As a long-time fan of GPT-4, I didn’t think any open source coding AI could match its prowess at generating code. But Meta’s new Code Llama model has proven me wrong. Built on Meta’s LLama-2 foundation model and trained on 500 billion tokens of code, it’s optimized specifically for programming – and ready to take on my beloved GPT-4!
According to Meta’s benchmarks, CodeLlama achieved over 67% accuracy on human evaluation tests, surpassing GPT-4’s score of 67%. But how does it compare in real world coding challenges?
Testing Code Generation
I tested Code Llama and GPT-4 on a variety of Python coding prompts, from very easy to intermediate functions and some expert challenges from coding challenge website https://edabit.com/challenges
To test Code Llama 2, I use https://poe.com/code llama 34b parameter model while GPT-4 is tested on my personal ChatGPT Plus code interpreter.
Let’s put code Llama and GPT 4 into side by side test.
Challenge Task: Write a function that takes the base and height of a triangle and return its area.
Both models successfully generated the code. However, I liked the fact that GPT4 have explained the code with comments which itself is a coding best practise.
Challenge - Easy - Find the Discount
Challenge Task: Create a function that takes two arguments: the original price and the discount percentage as integers and returns the final price after the discount.
Again both the models generated the code successfully. No sweat.
This challenge is based on the classic videogame “Snake”.

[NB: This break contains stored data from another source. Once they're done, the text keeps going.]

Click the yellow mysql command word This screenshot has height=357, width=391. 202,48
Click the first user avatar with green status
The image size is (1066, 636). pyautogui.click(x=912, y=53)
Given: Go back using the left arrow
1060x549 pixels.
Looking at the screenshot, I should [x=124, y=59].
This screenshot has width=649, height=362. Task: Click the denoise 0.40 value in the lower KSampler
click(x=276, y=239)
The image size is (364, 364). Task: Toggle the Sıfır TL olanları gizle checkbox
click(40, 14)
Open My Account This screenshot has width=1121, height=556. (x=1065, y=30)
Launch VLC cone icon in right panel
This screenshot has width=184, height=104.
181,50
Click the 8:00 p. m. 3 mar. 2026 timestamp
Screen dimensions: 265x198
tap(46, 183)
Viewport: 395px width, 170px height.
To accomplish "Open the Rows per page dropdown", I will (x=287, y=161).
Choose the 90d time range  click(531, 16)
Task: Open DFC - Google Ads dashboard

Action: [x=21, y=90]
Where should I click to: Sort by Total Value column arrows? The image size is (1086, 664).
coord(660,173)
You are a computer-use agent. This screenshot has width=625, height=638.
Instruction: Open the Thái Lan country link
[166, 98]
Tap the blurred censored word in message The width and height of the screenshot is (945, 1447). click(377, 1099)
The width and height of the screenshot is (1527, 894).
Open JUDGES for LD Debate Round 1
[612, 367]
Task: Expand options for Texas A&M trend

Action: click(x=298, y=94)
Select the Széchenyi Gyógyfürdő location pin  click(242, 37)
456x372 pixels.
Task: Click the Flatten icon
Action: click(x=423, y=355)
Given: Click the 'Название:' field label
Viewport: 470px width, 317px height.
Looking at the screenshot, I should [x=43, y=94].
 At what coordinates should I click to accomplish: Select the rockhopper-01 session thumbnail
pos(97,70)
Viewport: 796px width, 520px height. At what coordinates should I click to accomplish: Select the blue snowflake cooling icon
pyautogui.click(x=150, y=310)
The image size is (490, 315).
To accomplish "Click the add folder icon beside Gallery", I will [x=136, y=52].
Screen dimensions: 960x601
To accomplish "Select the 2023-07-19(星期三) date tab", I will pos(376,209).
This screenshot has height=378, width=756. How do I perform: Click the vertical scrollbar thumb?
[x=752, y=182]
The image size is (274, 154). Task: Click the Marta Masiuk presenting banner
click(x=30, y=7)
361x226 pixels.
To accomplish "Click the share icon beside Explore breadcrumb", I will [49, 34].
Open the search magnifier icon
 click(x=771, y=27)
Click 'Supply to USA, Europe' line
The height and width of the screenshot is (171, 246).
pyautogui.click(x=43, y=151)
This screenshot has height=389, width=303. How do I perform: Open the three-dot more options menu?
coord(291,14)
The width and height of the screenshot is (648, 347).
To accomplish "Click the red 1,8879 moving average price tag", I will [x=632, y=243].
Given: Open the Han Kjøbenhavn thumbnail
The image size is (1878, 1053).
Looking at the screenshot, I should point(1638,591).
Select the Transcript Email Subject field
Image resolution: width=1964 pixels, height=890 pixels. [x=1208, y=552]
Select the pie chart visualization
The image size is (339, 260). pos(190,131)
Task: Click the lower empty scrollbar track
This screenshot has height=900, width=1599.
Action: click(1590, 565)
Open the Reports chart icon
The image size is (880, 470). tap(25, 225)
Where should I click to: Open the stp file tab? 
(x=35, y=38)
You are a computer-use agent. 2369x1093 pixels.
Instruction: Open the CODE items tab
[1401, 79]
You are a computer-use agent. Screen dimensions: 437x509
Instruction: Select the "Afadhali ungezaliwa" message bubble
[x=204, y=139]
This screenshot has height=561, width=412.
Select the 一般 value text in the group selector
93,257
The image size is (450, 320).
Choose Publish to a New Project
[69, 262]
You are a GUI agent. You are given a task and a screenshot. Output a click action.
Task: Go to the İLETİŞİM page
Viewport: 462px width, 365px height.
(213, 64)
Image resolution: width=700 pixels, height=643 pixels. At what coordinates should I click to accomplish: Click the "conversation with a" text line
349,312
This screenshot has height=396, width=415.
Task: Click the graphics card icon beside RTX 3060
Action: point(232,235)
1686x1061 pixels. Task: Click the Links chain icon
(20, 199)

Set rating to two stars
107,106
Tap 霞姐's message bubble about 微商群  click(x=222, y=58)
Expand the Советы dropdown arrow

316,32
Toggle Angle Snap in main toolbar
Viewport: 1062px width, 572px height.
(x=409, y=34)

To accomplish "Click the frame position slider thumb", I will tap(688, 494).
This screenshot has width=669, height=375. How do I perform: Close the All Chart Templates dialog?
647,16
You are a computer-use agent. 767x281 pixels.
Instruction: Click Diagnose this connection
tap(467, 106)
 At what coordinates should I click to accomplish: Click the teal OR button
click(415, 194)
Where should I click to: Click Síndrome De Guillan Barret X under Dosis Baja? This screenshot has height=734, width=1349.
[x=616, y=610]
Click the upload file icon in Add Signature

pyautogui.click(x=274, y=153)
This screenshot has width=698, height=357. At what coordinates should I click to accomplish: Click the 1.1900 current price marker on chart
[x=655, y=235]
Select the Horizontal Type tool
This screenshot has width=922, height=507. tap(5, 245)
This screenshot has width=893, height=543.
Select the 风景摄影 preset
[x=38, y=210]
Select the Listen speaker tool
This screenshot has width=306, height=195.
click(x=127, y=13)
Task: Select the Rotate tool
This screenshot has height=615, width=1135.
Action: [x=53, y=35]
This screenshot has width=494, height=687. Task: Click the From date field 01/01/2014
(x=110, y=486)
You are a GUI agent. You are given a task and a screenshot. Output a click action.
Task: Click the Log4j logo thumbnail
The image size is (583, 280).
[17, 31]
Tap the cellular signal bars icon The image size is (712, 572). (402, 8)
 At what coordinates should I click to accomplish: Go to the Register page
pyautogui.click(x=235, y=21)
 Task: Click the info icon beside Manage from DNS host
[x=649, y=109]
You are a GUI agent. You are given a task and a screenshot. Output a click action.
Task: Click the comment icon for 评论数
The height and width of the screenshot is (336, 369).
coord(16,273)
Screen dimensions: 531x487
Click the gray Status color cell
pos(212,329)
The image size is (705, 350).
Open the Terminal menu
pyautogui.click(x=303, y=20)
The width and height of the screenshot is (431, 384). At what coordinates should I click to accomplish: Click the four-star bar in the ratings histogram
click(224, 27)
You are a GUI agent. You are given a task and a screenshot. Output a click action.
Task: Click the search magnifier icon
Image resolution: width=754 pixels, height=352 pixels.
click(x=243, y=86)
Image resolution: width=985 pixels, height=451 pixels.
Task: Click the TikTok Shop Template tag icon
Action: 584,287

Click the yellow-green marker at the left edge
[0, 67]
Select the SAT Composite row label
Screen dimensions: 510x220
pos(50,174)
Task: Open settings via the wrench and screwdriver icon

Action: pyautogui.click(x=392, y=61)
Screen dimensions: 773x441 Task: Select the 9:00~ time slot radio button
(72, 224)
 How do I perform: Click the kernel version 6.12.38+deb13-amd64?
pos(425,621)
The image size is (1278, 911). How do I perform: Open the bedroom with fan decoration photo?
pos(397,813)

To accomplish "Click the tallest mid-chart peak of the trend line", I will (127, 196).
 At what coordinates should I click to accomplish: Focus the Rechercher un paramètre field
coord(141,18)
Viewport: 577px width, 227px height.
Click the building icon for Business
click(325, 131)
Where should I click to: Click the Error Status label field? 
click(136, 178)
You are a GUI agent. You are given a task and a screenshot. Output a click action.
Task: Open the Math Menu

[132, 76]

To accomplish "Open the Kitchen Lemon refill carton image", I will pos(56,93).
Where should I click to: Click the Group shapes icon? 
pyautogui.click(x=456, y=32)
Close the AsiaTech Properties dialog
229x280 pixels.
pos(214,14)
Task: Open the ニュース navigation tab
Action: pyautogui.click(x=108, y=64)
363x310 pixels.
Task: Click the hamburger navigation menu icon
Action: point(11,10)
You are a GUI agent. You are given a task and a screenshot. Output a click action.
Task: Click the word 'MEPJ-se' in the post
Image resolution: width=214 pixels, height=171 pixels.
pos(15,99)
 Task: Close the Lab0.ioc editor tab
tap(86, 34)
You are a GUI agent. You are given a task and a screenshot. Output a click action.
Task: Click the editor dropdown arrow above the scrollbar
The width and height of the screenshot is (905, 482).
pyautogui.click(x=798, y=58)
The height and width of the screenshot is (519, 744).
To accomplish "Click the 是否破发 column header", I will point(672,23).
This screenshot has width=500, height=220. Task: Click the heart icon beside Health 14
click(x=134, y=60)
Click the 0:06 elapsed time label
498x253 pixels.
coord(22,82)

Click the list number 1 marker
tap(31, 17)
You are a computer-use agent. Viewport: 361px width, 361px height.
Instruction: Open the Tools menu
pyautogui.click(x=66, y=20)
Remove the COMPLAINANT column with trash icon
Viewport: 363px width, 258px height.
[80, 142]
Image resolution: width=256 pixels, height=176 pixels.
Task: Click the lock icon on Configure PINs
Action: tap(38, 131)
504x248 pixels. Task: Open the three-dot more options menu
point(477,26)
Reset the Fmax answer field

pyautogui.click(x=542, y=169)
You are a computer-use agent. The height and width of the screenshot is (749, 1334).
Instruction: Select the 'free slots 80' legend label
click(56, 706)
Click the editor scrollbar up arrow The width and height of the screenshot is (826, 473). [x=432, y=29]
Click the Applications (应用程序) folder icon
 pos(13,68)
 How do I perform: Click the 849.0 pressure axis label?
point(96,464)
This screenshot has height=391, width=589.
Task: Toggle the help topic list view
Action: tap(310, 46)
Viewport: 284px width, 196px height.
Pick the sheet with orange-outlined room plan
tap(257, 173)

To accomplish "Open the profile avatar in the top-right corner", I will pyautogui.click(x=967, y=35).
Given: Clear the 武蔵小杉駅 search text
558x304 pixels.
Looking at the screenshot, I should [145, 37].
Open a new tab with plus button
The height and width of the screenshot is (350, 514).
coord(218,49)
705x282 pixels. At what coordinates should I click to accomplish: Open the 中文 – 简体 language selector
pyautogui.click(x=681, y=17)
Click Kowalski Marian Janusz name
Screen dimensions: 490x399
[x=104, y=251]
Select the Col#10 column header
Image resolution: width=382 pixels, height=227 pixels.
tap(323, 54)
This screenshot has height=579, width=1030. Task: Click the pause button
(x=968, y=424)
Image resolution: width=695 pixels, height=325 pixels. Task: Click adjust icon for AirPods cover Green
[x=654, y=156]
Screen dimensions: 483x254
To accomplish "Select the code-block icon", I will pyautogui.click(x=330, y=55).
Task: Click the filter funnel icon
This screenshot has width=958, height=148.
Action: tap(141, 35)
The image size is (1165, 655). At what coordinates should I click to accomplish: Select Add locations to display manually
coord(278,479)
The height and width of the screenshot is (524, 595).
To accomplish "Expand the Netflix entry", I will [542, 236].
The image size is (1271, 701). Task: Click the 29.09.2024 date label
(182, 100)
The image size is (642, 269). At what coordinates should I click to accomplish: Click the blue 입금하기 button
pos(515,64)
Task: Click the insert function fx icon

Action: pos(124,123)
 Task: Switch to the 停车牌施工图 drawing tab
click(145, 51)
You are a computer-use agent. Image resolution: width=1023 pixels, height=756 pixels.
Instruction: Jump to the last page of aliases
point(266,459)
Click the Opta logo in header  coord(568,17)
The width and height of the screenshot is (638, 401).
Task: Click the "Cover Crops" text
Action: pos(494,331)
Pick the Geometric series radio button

Assume the game screen is an n * n square, and the snake starts the game with length 1 (i.e. just the head) positioned on the top left corner. In this version of the game, the length of the snake doubles each time it eats food (e.g. if the length is 4, after eating it becomes 8).
Create a function that takes the side n of the game screen and returns the number of times the snake can eat before it runs out of space in the game screen.
GPT4 clears this hurdle without any hiccups. Although Code Llama logic was close but it couldn’t print the correct code. So GPT4 is now ahead in the race.
We still have very hard and expert mode to try on. Let’s see who wins the race.
Challenge - Very Hard - Identity Matrix
Challenge Task:Â
An identity matrix is defined as a square matrix with 1s running from the top left of the square to the bottom right. The rest are 0s. The identity matrix has applications ranging from machine learning to the general theory of relativity.
Create a function that takes an integer n and returns the identity matrix of n x n dimensions. For this challenge, if the integer is negative, return the mirror image of the identity matrix of n x n dimensions.. It does not matter if the mirror image is left-right or top-bottom.
Both were very close and passed almost all the unit tests except one. So, the race is still on and GPT4 is just one step ahead.
In this challenge, you have to establish which kind of Poker combination is present in a deck of five cards. Every card is a string containing the card value (with the upper-case initial for face-cards) and the lower-case initial for suits, as in the examples below:
"Ah" âžž Ace of hearts
"Ks" âžž King of spades
"3d" âžž Three of diamonds
"Qc" âžž Queen of clubs
There are 10 different combinations. Here’s the list, in decreasing order of importance:
Name
Description
Royal Flush
A, K, Q, J, 10, all with the same suit.
Straight Flush
Five cards in sequence, all with the same suit.
Four of a Kind
Four cards of the same rank.
Full House
Three of a Kind with a Pair.
Flush
Any five cards of the same suit, not in sequence.
Straight
Five cards in a sequence, but not of the same suit.
Three of a Kind
Three cards of the same rank.
Two Pair
Two different Pair.
Pair
Two cards of the same rank.
High Card
No other valid combination.
Given a list hand containing five strings being the cards, implement a function that returns a string with the name of the highest combination obtained, accordingly to the table above.
GPT4 wins the race. Code llama couldn’t get the expert code right. However, it has left me nothing less than being impressed.
My Final Verdict
Meta’s Code Llama proved it can compete with the mighty GPT-4 for coding tasks! As someone who thought GPT-4 would dominate for years to come, I’m happy to be proven wrong.
This opens up a lot of possibilities for me as I’m planning to create my own Coding Assistant who can create/improve code for me . As Code Llama matures ,it’ll allow me to have my personal AI Employee working 24*7 with a fraction of the cost to do same with GPT4 APIs.
Code Llama is an exciting open source coding AI and I can’t wait to see how it progresses from here!